- Reign: 302 - 297 BC
- Predecessor: Pyrrhus I of Epirus
- Successor: Pyrrhus I of Epirus
- Died: 297 BC
- House: Aeacidae
- Father: Alexander I of Epirus
- Mother: Cleopatra of Macedon
- Religion: Ancient Greek religion

= Neoptolemus II of Epirus =

King of Epirus in 3rd century BC

Neoptolemus II (Greek: Νεοπτόλεμος; died 297 BC) was king of Epirus from 302 BC until his death. He was the son of king Alexander I of Epirus and Cleopatra of Macedonia, his maternal grandparents were Philip II of Macedon and Olympias. His maternal uncles included Alexander the Great and Philip III of Macedon.

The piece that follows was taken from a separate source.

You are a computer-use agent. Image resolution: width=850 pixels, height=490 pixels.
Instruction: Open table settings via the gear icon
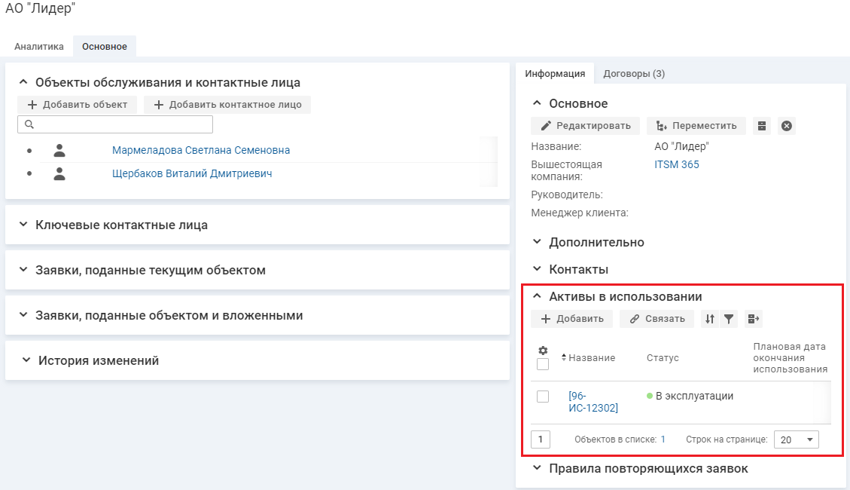click(543, 351)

His maternal aunts included Thessalonike and Cynane.

Neoptolemus came to the throne after the overthrow of his cousin Pyrrhus in 302 BC. However, Pyrrhus returned five years later in 297 BC with the financial and military support of the Egyptian king Ptolemy I. After they initially agreed to rule together as co-kings, Neoptolemus was killed at the behest of Pyrrhus.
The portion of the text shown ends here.